Bei den Mobilfunkmasten - das klang schon an - sorgen wir dafür, dass der weitere Bau dieser Masten erleichtert wird. Dafür werden in bestimmten Fällen die Abstände reduziert. Für mobile Masten, die manchmal aufgestellt werden, bevor der endgültige stationäre Mast kommt, regeln wir, dass diese 24 Monate ohne Genehmigungsverfahren aufgestellt werden dürfen.

Das Bauen mit Holz wird mit dieser Novelle insofern erleichtert, als es zukünftig für Bauteile, die

feuerbeständig oder hoch feuerhemmend sein müssen, verwendet werden kann, wenn es den technischen Baubestimmungen entspricht.

Die Regelung zu den Typengenehmigungen wird das Genehmigungsverfahren für Standardbauten zukünftig deutlich vereinfachen. Wenn in unserem Bundesland bauliche Anlagen in derselben Ausführung an mehreren Orten errichtet werden sollen - also das klassische Musterhaus -, dann kann man dafür einmal eine Genehmigung beantragen und diese dann, wenn sie ordentlich geprüft worden ist, an weiteren Orten im Land verwenden und damit deutlich schneller und mit weniger Bürokratie bauen.

Die Sache mit den Lademöglichkeiten für Elektrofahrzeuge ist eine logische Konsequenz aus der zunehmenden Installation von solchen Ladepunkten und sorgt damit im Rahmen der NBauO für eine rechtliche Klarstellung.

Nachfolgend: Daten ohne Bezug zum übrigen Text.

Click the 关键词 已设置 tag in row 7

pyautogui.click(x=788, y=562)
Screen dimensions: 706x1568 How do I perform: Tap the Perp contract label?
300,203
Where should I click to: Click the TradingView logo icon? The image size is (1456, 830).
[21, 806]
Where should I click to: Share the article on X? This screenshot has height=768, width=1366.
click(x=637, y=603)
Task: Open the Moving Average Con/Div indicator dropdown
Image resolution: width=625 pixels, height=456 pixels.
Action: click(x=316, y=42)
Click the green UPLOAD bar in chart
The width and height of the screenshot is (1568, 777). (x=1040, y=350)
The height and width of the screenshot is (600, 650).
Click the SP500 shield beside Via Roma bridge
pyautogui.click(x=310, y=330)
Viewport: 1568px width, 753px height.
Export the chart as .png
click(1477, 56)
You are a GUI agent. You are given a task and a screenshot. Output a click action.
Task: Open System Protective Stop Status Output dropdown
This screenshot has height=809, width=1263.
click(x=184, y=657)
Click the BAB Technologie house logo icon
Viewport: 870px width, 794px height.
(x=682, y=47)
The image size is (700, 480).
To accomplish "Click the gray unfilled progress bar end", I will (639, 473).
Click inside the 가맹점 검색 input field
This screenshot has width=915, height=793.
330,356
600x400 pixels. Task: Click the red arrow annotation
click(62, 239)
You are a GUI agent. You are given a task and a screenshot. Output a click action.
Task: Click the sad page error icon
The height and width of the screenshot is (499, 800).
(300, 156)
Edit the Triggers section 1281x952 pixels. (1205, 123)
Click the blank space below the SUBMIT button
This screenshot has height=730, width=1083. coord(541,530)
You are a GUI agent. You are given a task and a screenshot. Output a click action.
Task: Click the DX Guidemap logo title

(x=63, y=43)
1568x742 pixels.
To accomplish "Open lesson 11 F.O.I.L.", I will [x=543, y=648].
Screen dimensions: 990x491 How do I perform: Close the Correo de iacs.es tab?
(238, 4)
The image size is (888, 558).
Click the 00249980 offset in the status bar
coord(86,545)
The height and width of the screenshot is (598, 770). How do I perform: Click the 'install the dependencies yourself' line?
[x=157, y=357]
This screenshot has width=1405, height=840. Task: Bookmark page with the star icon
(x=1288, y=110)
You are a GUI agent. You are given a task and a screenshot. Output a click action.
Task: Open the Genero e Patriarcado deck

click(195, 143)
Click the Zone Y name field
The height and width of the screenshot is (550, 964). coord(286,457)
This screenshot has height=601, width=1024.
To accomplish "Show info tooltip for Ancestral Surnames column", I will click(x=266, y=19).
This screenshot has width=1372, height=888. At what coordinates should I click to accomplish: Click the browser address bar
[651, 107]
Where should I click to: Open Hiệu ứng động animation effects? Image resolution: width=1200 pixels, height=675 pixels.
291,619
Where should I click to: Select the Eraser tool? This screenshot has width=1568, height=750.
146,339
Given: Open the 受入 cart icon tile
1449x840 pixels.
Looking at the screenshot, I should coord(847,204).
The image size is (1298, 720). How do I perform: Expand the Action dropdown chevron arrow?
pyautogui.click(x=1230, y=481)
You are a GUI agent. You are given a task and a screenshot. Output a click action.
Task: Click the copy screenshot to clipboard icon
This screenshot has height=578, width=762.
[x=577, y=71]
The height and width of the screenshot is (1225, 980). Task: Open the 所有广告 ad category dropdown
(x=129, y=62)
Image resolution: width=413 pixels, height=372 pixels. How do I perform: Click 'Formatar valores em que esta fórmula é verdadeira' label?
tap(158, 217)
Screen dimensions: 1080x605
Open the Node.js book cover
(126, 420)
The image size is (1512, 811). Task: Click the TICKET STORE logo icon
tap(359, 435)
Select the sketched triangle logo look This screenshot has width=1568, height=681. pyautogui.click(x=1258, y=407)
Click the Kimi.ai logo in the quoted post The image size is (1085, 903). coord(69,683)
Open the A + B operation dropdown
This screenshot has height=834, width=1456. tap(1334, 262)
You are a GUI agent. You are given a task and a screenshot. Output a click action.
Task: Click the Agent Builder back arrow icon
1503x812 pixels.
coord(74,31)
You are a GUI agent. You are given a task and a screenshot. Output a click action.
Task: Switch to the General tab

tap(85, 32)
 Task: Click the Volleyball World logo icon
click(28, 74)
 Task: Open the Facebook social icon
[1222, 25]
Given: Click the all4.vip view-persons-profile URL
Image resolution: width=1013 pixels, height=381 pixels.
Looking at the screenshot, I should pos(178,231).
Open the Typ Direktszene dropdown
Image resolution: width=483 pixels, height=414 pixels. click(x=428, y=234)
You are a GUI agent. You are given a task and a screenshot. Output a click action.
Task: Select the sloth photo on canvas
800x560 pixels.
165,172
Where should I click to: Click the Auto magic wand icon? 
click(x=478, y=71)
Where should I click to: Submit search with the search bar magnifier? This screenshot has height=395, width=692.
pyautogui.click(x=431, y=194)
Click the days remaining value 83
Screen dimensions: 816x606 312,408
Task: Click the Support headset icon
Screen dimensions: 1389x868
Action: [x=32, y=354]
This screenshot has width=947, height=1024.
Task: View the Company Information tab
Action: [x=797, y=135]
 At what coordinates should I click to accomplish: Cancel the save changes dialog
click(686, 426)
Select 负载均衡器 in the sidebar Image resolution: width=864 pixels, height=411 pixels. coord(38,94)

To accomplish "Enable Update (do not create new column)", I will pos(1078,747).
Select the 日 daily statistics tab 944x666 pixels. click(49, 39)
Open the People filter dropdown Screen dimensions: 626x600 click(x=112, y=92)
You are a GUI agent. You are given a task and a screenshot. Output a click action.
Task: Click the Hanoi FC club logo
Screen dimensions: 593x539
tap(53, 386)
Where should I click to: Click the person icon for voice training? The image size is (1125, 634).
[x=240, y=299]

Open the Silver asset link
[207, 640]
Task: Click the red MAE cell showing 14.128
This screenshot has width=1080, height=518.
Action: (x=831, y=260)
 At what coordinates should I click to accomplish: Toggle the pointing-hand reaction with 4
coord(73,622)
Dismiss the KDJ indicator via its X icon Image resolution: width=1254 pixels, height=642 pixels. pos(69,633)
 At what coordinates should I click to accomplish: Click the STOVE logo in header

Mit dem hier angefügten Gesetz zur erleichterten Schaffung von Wohnraum soll für einen befristeten Zeitraum beim Bau eines Mehrfamilienhauses mit mehr als fünf Wohneinheiten auf den Bau eines Spielplatzes für Kinder im Alter bis zu sechs Jahren verzichtet werden. Für fünf Jahre wird daher für Baulücken der entsprechende § 9 Abs. 3 NBauO außer Kraft gesetzt. Mit dieser Norm wollen wir einen Beitrag dafür leisten, dass in bestehenden Baulücken günstiger als bisher neuer Wohnraum geschaffen werden kann. In fünf Jahren werden wir uns in Ruhe ansehen, was wir damit erreicht haben.